Volontariato

Ai centri d’ascolto Caritas oltre 9mila poveri

I dati presentati durante il convegno "Le cifre del'accoglienza". In crescita separti e divorziati con il problema dell'alloggio

di Redazione

Il fenomeno in crescita è rappresentato dagli uomini separati o divorziati che hanno bisogno di un alloggio, anche se a rivolgersi ai centri di ascolto delle Caritas in Lazio si trovano giovani donne straniere che chiedono lavoro, istruzione, alloggio e beni materiali; italiani che faticano ad arrivare alla fine del mese. Gli stranieri sono 3 volte più degli italiani, il 40% ha meno di 45 anni, le donne sono cinque volte di più. Sono questi i profili dei nuovi “poveri” che si rivolgono ai Centri d’ascolto delle Caritas diocesane del Lazio, secondo quanto emerso dall’analisi dei dati 2010 presentata oggi a Roma, durante il convegno “Le cifre dell’accoglienza”.
Lo scorso anno – riferisce l’agenzia Sir – si sono rivolti ai centri d’ascolto del Lazio 9.339 persone, ma l’analisi si è concentrata su 6.668 casi, sui quali era a disposizione una informazione più completa. Queste 6.668 persone hanno presentato 35.709 richieste di lavoro, alloggio, beni e servizi materiali, istruzione. Il 66,12% degli utenti chiede “beni e servizi materiali”. Molti di loro sono italiani, «famiglie e in minor parte anziani» che «pur avendo un sufficiente livello di inclusione – denuncia lo studio – faticano a garantirsi autonomamente una sopravvivenza senza stenti», soprattutto se esposti a «eventi critici quali separazioni, vedovanze, perdita dei familiari, perdita del lavoro, problemi di salute, in un contesto che vede la contrazione delle misure sociali più adatte alle loro esigenze».

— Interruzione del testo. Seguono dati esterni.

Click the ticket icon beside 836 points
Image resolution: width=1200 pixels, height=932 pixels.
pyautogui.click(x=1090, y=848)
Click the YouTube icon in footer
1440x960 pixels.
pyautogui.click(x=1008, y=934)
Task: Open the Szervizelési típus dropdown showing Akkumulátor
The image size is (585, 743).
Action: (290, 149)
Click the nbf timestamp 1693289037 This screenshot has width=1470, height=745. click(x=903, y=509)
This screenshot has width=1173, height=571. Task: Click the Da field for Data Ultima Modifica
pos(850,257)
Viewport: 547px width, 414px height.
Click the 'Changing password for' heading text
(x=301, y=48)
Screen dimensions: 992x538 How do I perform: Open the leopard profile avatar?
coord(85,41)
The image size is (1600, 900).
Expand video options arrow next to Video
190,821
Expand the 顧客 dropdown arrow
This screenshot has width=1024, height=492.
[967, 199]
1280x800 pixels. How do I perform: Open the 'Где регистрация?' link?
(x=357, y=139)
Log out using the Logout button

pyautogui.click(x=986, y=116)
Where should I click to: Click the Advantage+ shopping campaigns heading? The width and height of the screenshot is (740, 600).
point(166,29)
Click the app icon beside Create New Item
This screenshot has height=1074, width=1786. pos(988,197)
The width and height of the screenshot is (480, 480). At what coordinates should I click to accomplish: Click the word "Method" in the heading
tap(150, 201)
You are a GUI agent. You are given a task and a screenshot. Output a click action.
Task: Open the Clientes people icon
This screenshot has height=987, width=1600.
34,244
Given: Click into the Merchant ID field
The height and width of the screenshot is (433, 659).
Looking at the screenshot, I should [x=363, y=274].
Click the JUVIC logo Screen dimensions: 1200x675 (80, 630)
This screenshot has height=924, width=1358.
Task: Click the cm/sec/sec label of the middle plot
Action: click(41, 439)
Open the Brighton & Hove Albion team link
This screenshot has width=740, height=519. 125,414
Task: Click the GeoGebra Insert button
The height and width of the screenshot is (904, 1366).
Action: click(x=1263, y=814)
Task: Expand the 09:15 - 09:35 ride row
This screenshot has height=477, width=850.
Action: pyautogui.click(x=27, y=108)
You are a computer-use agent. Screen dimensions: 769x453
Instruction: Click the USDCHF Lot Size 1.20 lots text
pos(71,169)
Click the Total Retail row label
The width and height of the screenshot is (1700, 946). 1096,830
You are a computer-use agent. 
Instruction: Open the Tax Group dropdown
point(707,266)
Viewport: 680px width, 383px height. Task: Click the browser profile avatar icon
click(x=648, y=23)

L’altra caratteristica, anche se non è una novità, è l’aumento degli uomini tra i 46 e i 55 anni che, dopo una separazione o un divorzio, si trovano in condizione di forte impoverimento: vanno ai centri di ascolto a chiedere soprattutto alloggio.
La Caritas esprime «preoccupazione per un fenomeno in crescita» e lamenta la mancanza di «alloggi sociali, una questione che si perpetua senza soluzioni da molto tempo e che sta mettendo le fasce più disagiate in competizione tra loro (italiani contro stranieri; occupanti contro liste d’attesa; ceto medio in famiglia contro single e separati». Riguardo alle diverse province, a Latina sono soprattutto le donne a chiedere lavoro, al contrario di Viterbo, dove c’è una larga presenza di uomini stranieri. Roma invece si distingue per una maggiore eterogeneità delle richieste, come tipico delle aree metropolitane. La provincia di Rieti incontra più italiani e stranieri in difficoltà economica. Questo studio, ha detto mons. Armando Brambilla, vescovo incaricato della Conferenza episcopale laziale per la pastorale della salute e della carità, «è significativo perché ci parla di una realtà spesso nascosta, ma operante in tanti luoghi della regione”. I volontari, ha proseguito, “sono chiamati non solo ad offrire assistenza immediata, ma a far lievitare sempre più la coscienza propria e della comunità verso la crescita integrale della persona».

«Il grande impegno di questi anni delle nostre Caritas a professionalizzarsi nel campo della solidarietà – ha ricordato monsignor Brambilla -, le ha poste nella condizione di interloquire con le pubbliche istituzioni, offrendo collaborazione, a volte con spirito critico, ma sempre orientate al bene integrale della persona». Auspica perciò «il consolidarsi della costruzione di una rete di solidarietà capace di dare risposte reali».
Il delegato regionale don Mariano Parisella ha poi annunciato la creazione, a breve, di un Osservatorio delle Caritas del Lazio, per una lettura dei bisogni del territorio. L’iniziativa rientra nel progetto, sostenuto da Caritas italiana, che ha istituito il Gruppo di promozione Caritas. «Confrontarsi sulle cifre – ha osservato don Parisella – aiuta a comprendere i rispettivi ruoli, a interrogarsi con più puntualità sulle cause che generano i disagi sociali, a compiere quindi un’azione di osservazione non autoreferenziale, ma proiettata alla conoscenza reale e completa di chi è in difficoltà. Si tratta di coinvolgere tutti nella presa in carico delle emergenze sociali, avendo anche il coraggio di saper cambiare rotta laddove si registrano inefficienza e inefficacia».